Wine imports in China poised for growth spike
Industry players cite the preferences of the younger generation and e-commerce as the main drivers of development
China is expected to overtake the US as the world's third-largest wine importer, after Germany and Britain, by 2020, according to a joint report released by Vinexpo and International Wine and Spirit Research.
The robust growth of China's wine import market is likely to account for 72 percent of the growth of global wine imports, added the report.
The CEO of Vinexpo Guillaume Deglise said during a news conference in Shanghai that the research also indicates China's wine market is experiencing positive growth and that it has regained its position among the leaders.
While China's wine market experienced a sharp decline following the anti-corruption campaign introduced by the central government in 2013, Deglise said that the situation now has changed.
"We are no longer talking about gifting or wholesaling for banqueting. It's becoming a real consumer market that's transforming the industry," he said.
While domestic consumption has been gradually picking up, Deglise noted that the key growth engines of the market have been very different from before the anti-corruption kicked in. He said that younger generations, who are more health-conscious even when it comes to drinking alcohol, and new distribution channels, mainly the e-commerce markets, will be the two major growth drivers for China.
During last year's Vinexpo, which was held in Hong Kong, Chris Tung, chief marketing officer of China's e-commerce giant Alibaba, predicted that online sales of wine and spirits in China would triple within three years to reach $12 billion by 2018.
The growth rate for China's wine market is estimated to exceed 40 percent over five years starting 2016. Meanwhile, the market size of still wine would likely hit $21.26 billion by 2020, according to the report by IWSR and Vinexpo.
While sparkling wine accounts for just 1 percent of total consumption, its growth rate of 41 percent is higher than still wine's 19 percent.

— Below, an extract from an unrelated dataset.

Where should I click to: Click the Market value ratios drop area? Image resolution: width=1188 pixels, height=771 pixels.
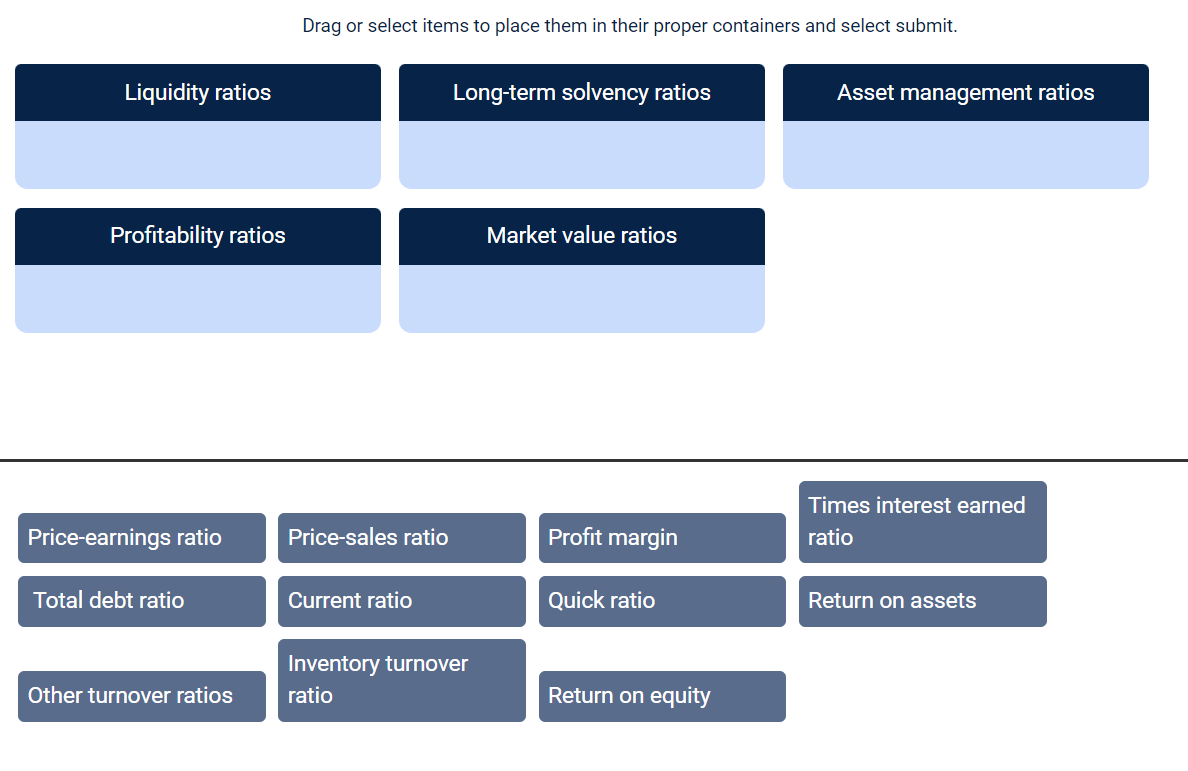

China was also among the top 10 importers of sparkling wine in 2016.
But unlike traditional consumer markets for sparkling wines or champagne, Deglise pointed out that most Chinese drinkers buy champagne because of its association with celebration rather than for enjoyment.
While France remains the largest wine exporter to China, shipping 22.2 million cases of wine in 2016, Australia is quickly catching up thanks to the free trade agreement reached between the two countries in 2015. The agreement greatly reduces the retail price of Australian import wines in China and is expected to drive the growth rate of imports to 121 percent from 2016 to 2020.
This year's Vinexpo will take place from June 18 to 21 in Bordeaux, France. This is the first time the world's largest wine and spirits exhibition, which was founded in 1981, is expanding its annual fair from three days to four.